Закрываю глаза, пытаясь избавиться от всего, но ничего не выходит. Все, о чем я могу думать, это то, что мои демоны, наконец, победили. Они забрали самое чистое, что у меня было в жизни, и продолжают красть ее чертов свет.

Ее искру.

Что я такого сделал?

Слышу, как по полу скрипят ботинки и останавливаются передо мной, а я так боюсь того, что этот человек должен сказать, что просто держу голову опущенной, а глаза закрытыми. Остаюсь в своем темном мире, надеясь, что у меня есть над ним контроль, чтобы он не забрал ее.

— Вы отец? — слышу, как голос с мягким южным акцентом задает вопрос, и чувствую, как мой отец двигается, подтверждая, что это он и кивает ей, готовый выслушать новости, предназначенные для меня, понести основную тяжесть бремени ради своего сына.

— Вы отец? — спрашивает голос снова, и я убираю руки от лица и смотрю на своего отца, нуждаясь в том, чтобы он сделал это для меня, нуждаясь в том, чтобы сейчас он был главным, чтобы я мог закрыть глаза и быть беспомощным маленьким ребенком, каким себя чувствую. Когда я поднимаю взгляд, мой отец смотрит прямо на меня встречаясь со мной глазами и не отводит их — и впервые в жизни я не могу прочитать, что, черт возьми, они мне говорят.

А его взгляд непоколебим.

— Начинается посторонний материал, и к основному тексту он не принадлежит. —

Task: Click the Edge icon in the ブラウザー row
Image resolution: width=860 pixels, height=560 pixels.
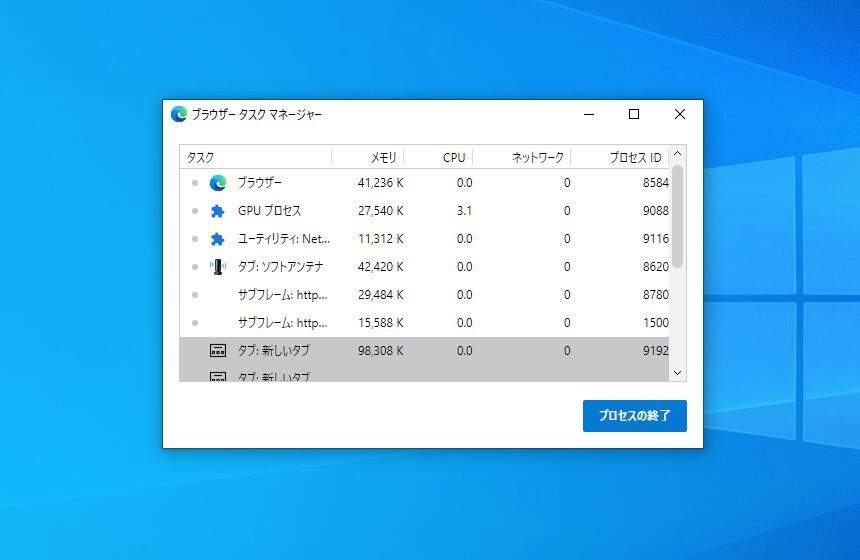Action: point(218,183)
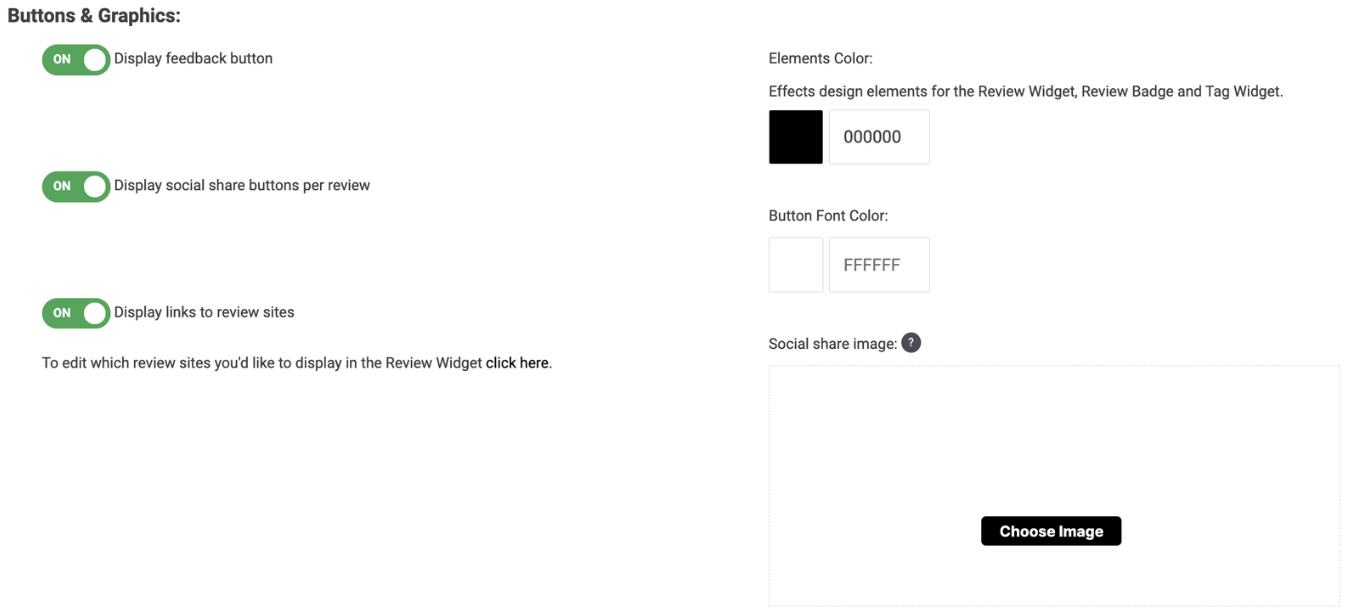Open the white Button Font Color swatch
Screen dimensions: 1348x616
point(796,265)
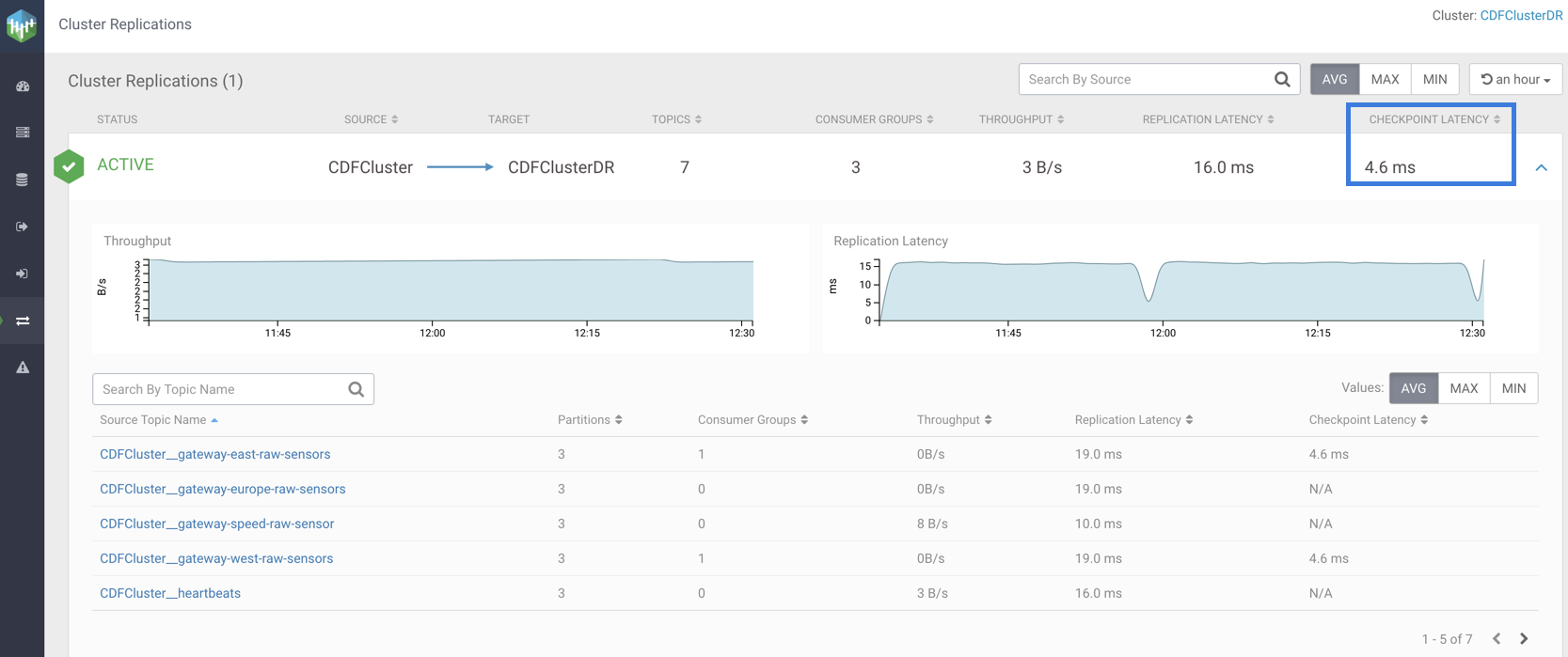Open the Consumers sidebar icon
The image size is (1568, 657).
(23, 274)
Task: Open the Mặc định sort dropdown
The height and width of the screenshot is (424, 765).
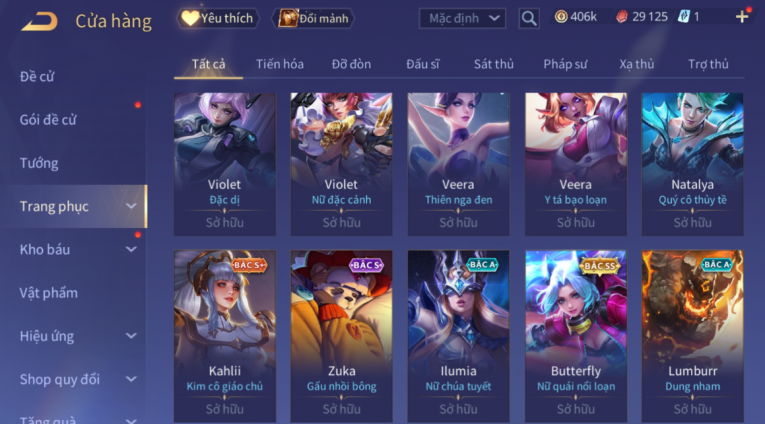Action: pos(462,19)
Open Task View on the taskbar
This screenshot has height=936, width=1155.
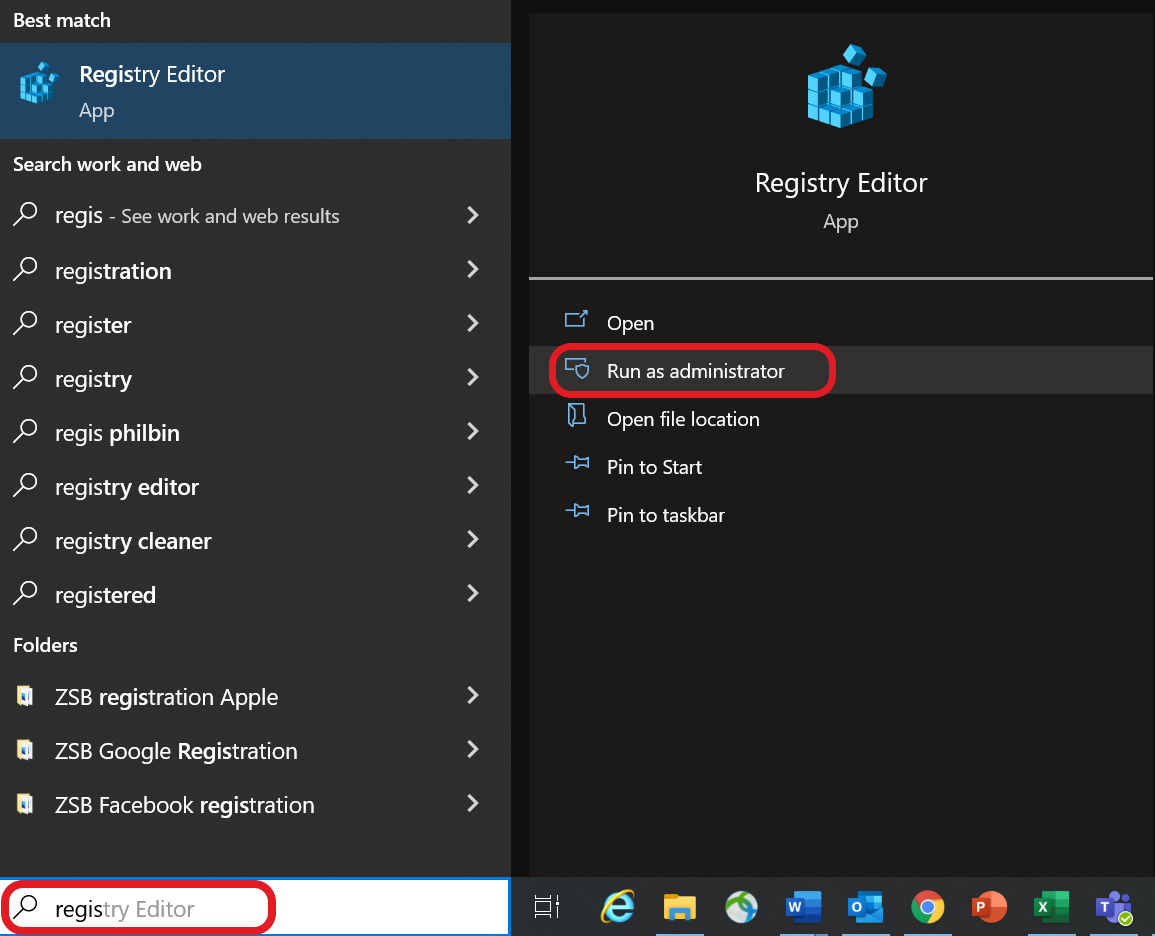[x=546, y=907]
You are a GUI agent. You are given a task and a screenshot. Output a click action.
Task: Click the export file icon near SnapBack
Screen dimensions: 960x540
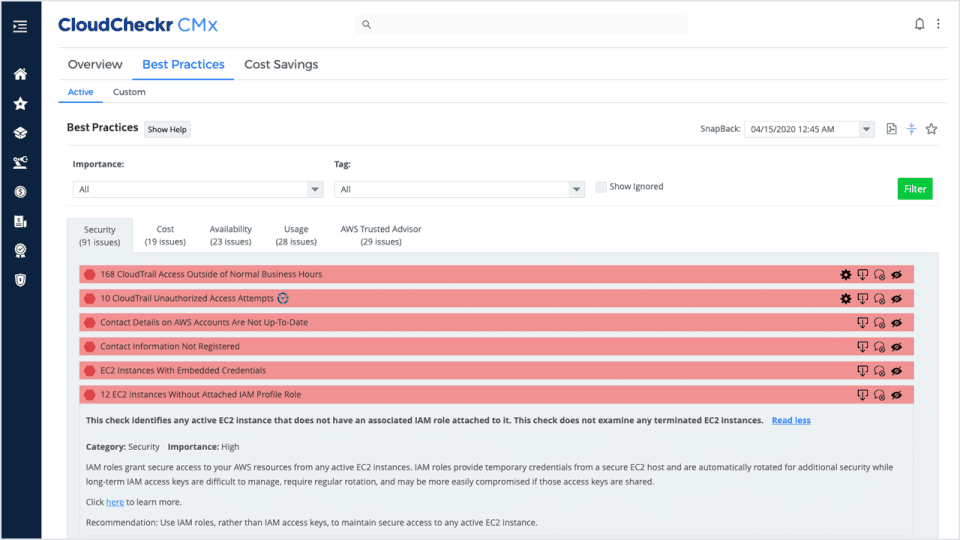tap(891, 129)
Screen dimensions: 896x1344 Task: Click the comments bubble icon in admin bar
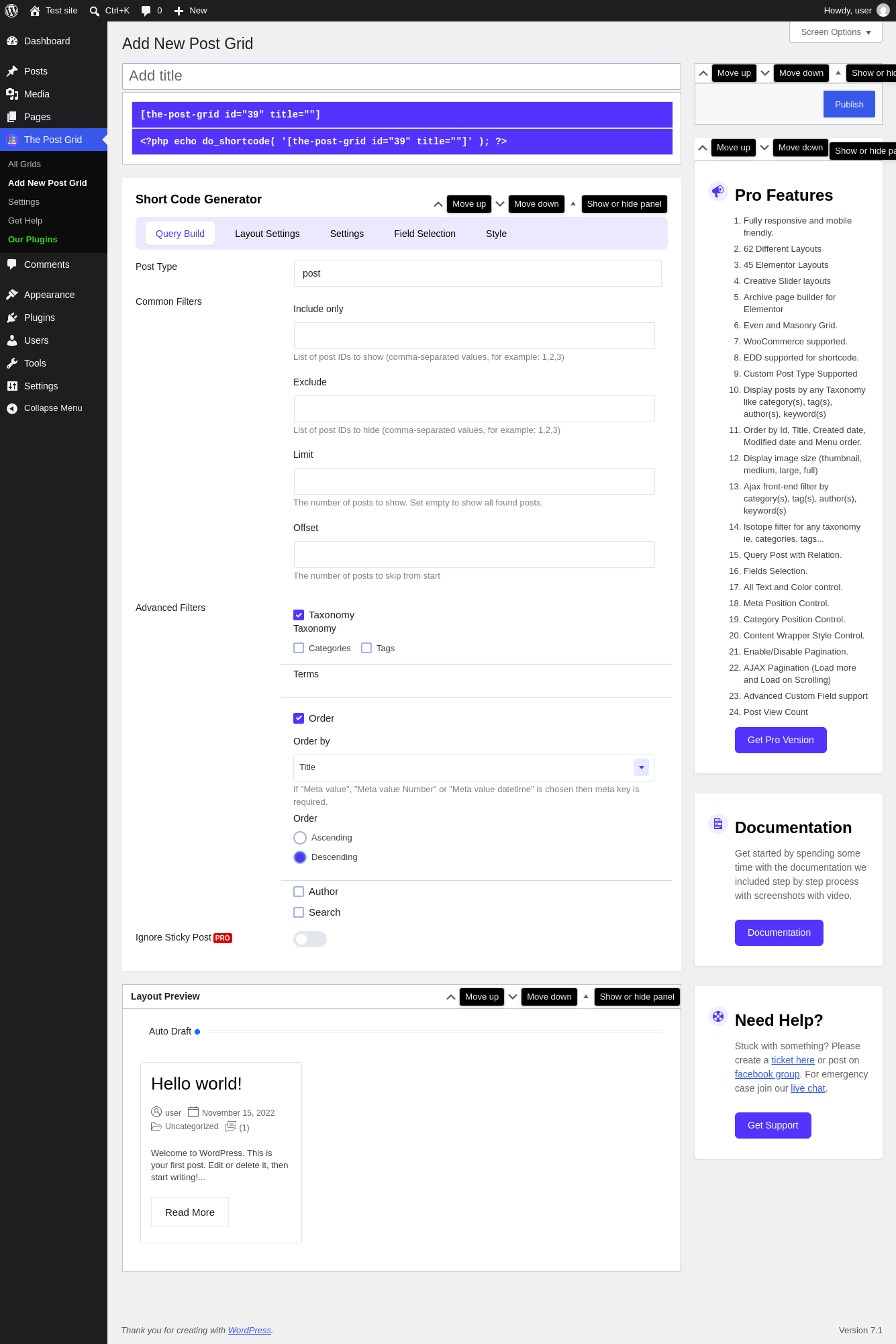(x=146, y=11)
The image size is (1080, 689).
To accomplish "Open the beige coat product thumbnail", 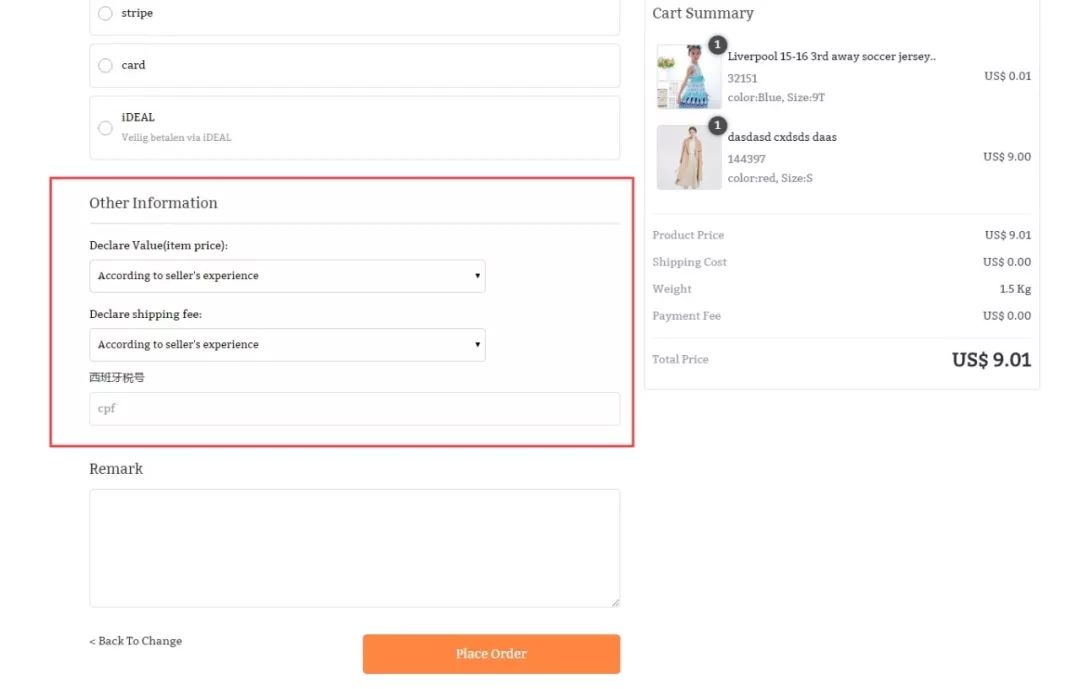I will tap(688, 158).
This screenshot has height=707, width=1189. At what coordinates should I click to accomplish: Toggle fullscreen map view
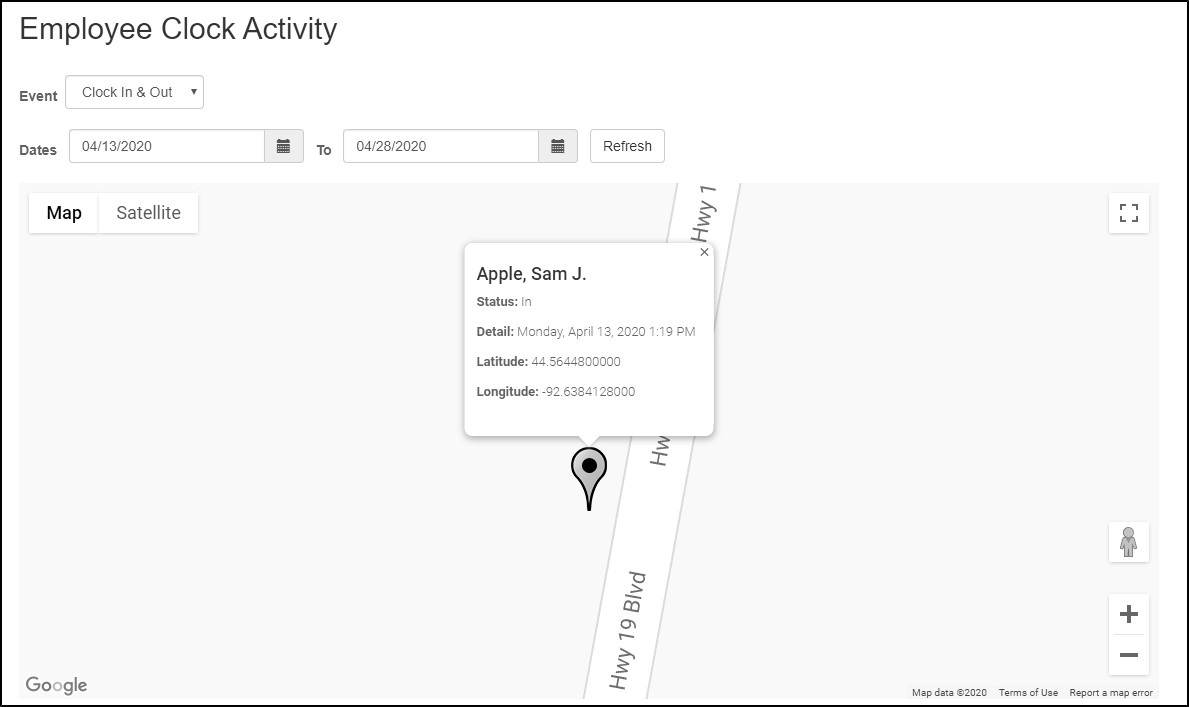click(x=1129, y=213)
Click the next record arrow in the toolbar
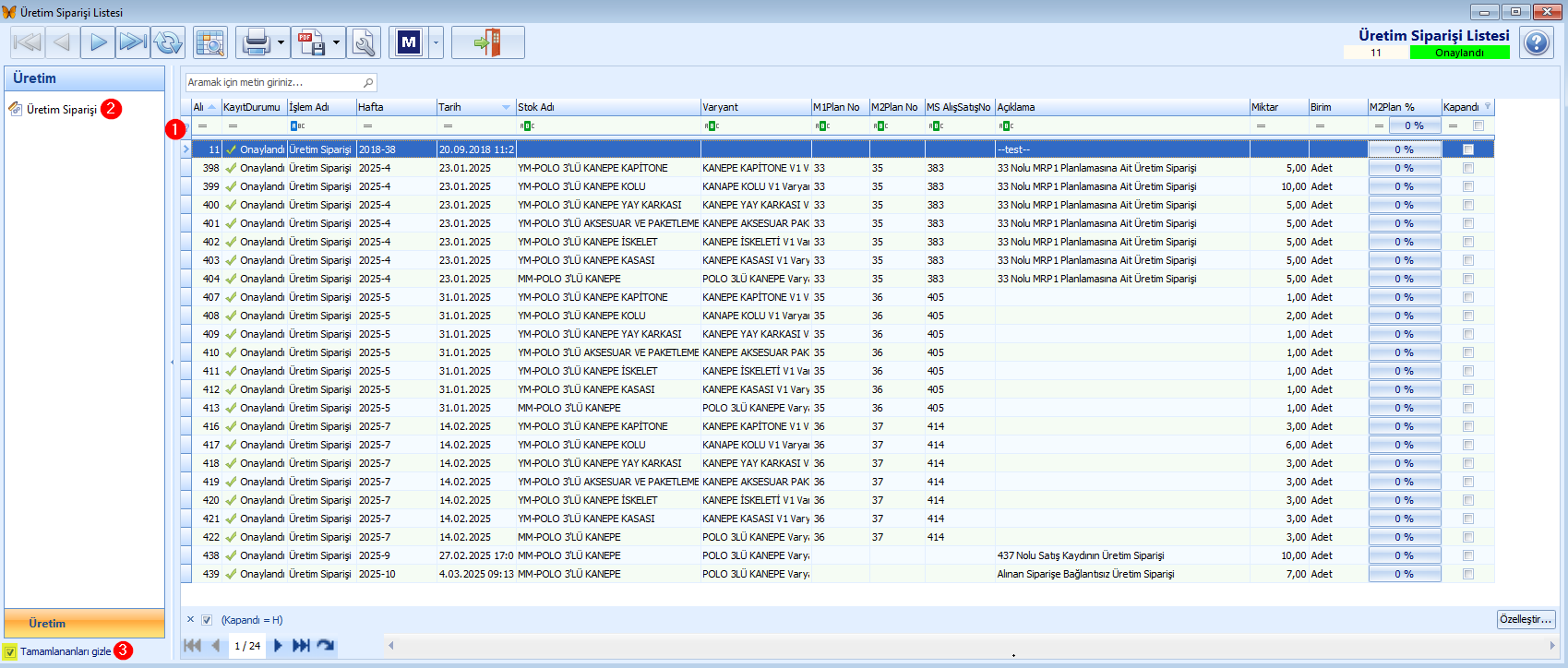 pos(98,42)
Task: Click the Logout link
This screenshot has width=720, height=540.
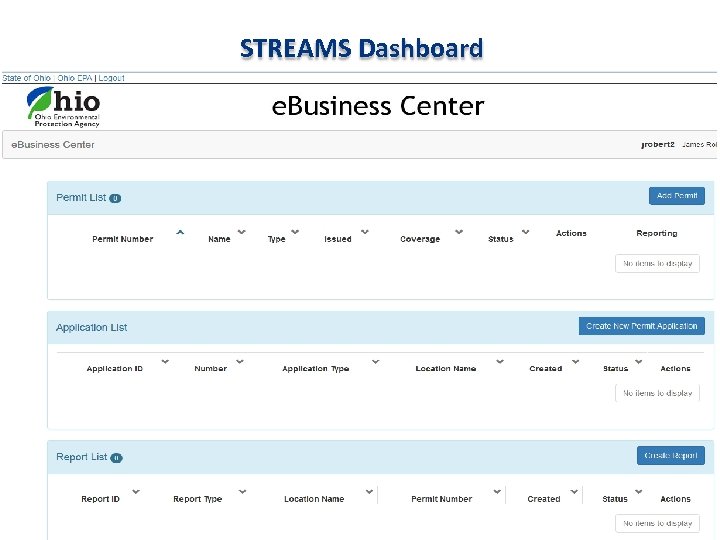Action: (x=111, y=78)
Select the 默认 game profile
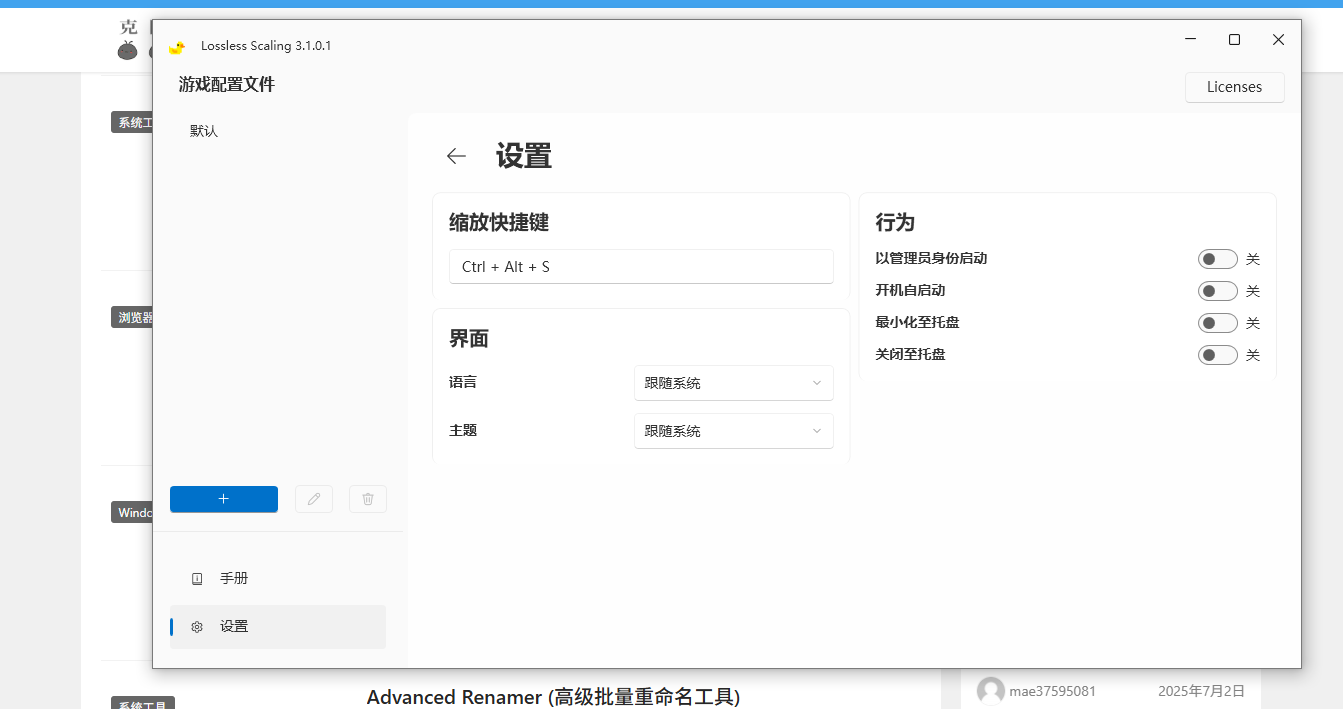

Он просто смотрит на меня, как когда я был в младшей лиге и боялся подойти к чертовой базе, потому что Томми-Я-Бью-Лучше-Всех-Уильямс стоял на горке, и я боялся, что он попадет мячом мне в голову. Он смотрит на меня так, как тогда — серые глаза, полные поддержки, говорят мне, что я могу сделать это — могу встретиться со своим страхом.

Все мое тело покрывается холодным потом, когда я понимаю, что этот взгляд пытается мне сказать, о чем нас спрашивают. Шумно сглатываю, гул в моей гребаной башке обрушивается на меня, затем оставляет меня потрясенным до глубины души, я поднимаю голову, чтобы заглянуть в терпеливые карие глаза женщины, стоящей передо мной.